Hotel Amnesia

For over a year I took photographs of all the empty beds I slept in, alone. Sliding the electronic key card into its slot, I felt lucky because life afforded me this certainty; I would always find a safe space, anonymous, hygienic, cleared of the traces of previous occupants, of the inevitability of history. Hotels indulge the fantasy that consequence can be cleaned away by the chambermaid. Tomorrow will wipe the slate clean: two glasses by the bathroom sink, miniature bottles of shampoo and bubble bath, a mini bar and price list, the room service menu, dial 9 for an outside line.

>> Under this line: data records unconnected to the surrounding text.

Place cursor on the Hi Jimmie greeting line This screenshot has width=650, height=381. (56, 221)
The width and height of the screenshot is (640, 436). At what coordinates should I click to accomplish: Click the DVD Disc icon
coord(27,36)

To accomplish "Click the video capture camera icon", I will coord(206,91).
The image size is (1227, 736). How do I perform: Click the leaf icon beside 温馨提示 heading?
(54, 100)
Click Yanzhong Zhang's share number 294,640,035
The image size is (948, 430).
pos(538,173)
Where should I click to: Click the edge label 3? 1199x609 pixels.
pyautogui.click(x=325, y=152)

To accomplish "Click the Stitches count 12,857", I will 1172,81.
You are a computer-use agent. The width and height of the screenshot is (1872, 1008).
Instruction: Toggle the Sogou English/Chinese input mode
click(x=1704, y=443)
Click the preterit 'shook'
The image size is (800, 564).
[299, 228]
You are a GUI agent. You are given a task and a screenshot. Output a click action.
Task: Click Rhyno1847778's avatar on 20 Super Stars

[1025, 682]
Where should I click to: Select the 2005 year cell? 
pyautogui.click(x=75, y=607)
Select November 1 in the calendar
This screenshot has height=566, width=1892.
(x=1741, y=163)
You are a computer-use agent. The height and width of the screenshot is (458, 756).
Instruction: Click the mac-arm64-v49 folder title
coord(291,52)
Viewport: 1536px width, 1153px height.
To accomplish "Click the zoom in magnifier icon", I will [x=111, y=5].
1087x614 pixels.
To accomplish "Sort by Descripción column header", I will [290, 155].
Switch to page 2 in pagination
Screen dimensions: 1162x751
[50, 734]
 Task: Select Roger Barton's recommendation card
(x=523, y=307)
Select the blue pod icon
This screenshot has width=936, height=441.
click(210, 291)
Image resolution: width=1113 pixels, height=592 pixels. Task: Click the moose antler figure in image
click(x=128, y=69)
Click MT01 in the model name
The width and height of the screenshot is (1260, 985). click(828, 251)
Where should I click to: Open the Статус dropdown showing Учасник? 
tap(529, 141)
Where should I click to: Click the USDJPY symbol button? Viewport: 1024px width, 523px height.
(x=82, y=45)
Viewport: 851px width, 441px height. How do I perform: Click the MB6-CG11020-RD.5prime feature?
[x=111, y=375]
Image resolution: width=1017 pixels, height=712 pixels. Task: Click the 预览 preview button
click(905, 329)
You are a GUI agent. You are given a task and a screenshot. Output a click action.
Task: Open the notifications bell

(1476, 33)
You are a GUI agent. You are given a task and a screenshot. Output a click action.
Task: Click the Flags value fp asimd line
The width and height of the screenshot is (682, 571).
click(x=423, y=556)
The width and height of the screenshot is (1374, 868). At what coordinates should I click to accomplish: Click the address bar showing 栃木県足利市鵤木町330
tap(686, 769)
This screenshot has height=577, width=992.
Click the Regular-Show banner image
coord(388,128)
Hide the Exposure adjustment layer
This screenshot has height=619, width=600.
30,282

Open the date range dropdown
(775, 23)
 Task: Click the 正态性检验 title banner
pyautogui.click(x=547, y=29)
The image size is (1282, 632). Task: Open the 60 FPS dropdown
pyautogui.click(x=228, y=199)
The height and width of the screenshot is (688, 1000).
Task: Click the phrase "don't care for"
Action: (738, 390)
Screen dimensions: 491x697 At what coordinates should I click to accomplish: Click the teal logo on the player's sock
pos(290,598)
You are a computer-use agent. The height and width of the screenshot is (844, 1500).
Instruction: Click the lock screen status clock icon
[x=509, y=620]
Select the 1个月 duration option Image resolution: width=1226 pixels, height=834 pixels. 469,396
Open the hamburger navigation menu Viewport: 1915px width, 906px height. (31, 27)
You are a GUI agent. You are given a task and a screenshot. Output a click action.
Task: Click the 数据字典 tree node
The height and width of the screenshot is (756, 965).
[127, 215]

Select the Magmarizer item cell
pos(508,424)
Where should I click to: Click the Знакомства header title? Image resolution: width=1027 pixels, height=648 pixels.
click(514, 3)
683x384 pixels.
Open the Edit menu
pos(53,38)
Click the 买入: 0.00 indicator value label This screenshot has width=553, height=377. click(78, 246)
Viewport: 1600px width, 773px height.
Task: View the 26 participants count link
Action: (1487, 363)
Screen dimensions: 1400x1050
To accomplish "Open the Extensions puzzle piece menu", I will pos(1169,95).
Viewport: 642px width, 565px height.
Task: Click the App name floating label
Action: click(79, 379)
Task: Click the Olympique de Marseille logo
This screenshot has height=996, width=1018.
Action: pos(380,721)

Every hotel in every city, whatever the view from the window or the décor: from the efficient ugliness of the 70s brutalist Holiday Inn in Niejmegen, to the decaying grandeur of Sarah Bernhardt’s room in the Pera Palace in Istanbul, every hotel had the ambience of Hotel Amnesia. I love to watch TV in languages I don’t understand. I have learnt to bide my time. Waiting is my newly acquired skill, a talent I value highly – quite an achievement when time is in short supply, is not on my side. I sat in cafes, in Vilnius, Prague, Porto, Seville, writing out fugitive itineraries, although I was never quite certain if I was evading my ghosts or tailing them. The urge to remember and the compulsion to forget are locked in complicity. They are all part of the same haunted clan: the detective, the analyst, the archivist, the academic, the assassin – all searching for clues, tampering with the evidence, hoping for a conclusion that does not come.